Johann Sebastian BACH (1685-1750)
Violin Concerto in a minor, BWV1041 [12:17]
Violin Concerto in E, BWV1042 [14:55]
Violin Concerto in A, BWV1055R [13:11]
Violin Concerto in g minor, BWV1056R [9:01]
Violin Concerto in d minor, BWV1052R [19:27]
Alina Ibragimova (violin)
rec. Henry Wood Hall, London, 8-10 August, 2014. DDD.
HYPERION CDA68068 [68:51]
Reviewed as 24-bit download from hyperion-records.co.uk, with pdf booklet. Also available in mp3 and 16-bit and on CD.
Alina Ibragimova already has a very fine recording of the reconstructed Concerto for violin and oboe, BWV1060R, to her credit (with Alexei Ogrintchouk (oboe), together with other reconstructed Bach oboe concertos, BIS-SACD-1769 – review). She has also recorded the solo violin sonatas and partitas for Hyperion (CDA67691/2) and she wowed the 2015 Proms audience with these solo pieces and appeared there in a matinée with Apollo’s Fire in BWV1042 (see below).
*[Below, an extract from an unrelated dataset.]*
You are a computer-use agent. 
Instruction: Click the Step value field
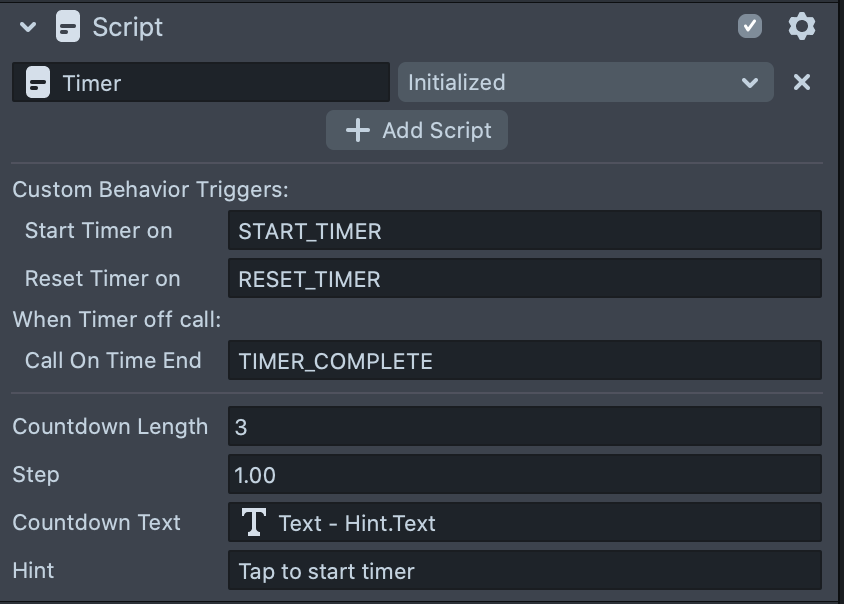[x=524, y=475]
Now she offers the two secure Bach violin concertos together with some credible reconstructions, from the keyboard concertos Nos. 1, 4 and 5. Though at least two of these were probably intended originally for the oboe or oboe d’amore, let me say at the outset that I enjoyed her recordings of all the concertos very much. Were there not such very strong competition I might well have made this a Recording of the Month.
The nearest competition for this programme comes from Giuliano Carmignola and Concerto Köln, a recording which Michael Cookson thought stunning and in a class of its own (with the two-violin concerto, BWV1043, in place of BWV1055, DG Archiv 4792695 – review). I liked that Carmignola recording too (Download News 2015/2) and though I tried a number of movements where I thought either he or Ibragimova might have the upper hand, in the final analysis it’s impossible to plump for one or the other.
Ibragimova sounds a little less hectic at times than Carmignola, but their tempi are not hugely different and he never overdoes what DG describe as Bach all’ Italiana. She actually takes the allegro assai finale of BWV1042 ten seconds faster even than he does, which is not to say that I thought either of them unduly fast here or elsewhere. Reviewing her Proms performance of that concerto, with Apollo’s Fire, Claire Seymour thought it ‘a … natural fit for Ibragimova’s temperament, [giving] … an unwaveringly tasteful and charming performance. The Affetuoso in particular struck a heart-chord: playing without vibrato … the violinist dared to withdraw her sound to the very barest sliver of silver, which made the resurgence of warmth in the dancing triplets of the Allegro assai even more refreshing.’ (review).
Ibragimova sounds fairly forward on Hyperion, so that ‘barest sliver’ comes over a little louder than seems to have been the case in the flesh, but her playing in the slow movement remains very sensitive indeed and the finale is just as refreshing as it was live. Carmignola takes almost a minute longer over the slow movement of BWV1042 without ever sounding as if he is milking the sentiment unduly and though he takes a few second longer over the finale, he also captures the dancing quality of that movement.
The same high standard is maintained in the a-minor concerto, BWV1041. I can’t claim to have heard all the available versions – there are over 140 in the current UK catalogue – but this is without question one of the best of the many recordings of this work that I do know.
Nor is there anything to choose between the two accompanying ensembles, Arcangelo and Concerto Köln, including their sizes: seven violins, two violas and cellos, etc., each. Both recordings come with informative booklets, though Hyperion perhaps has the advantage in that respect.
The 24/96 download to which I listened produces a very natural sound but the CD and the 16-bit should also sound fine. On the day when I downloaded this album and one other my ISP provider seems to have thrown some gremlins into the works. Two tracks, together with one from the other recording, emerged with small but annoying glitches: the answer is to download the offending tracks again individually, carefully rename them as per the offenders and delete the originals.
With two very fine baroque violinists in Carmignola and Ibragimova offering very similar programmes, the slight difference in programming could be a decisive factor. If your collection is lacking a version of the two-violin concerto, BWV1043, that may give Carmignola, with Mayumi Hirasaki as second violin, the advantage. If, however, you already have a good recording of the double concerto, BWV1055 sounds very convincing in this very well performed reconstruction.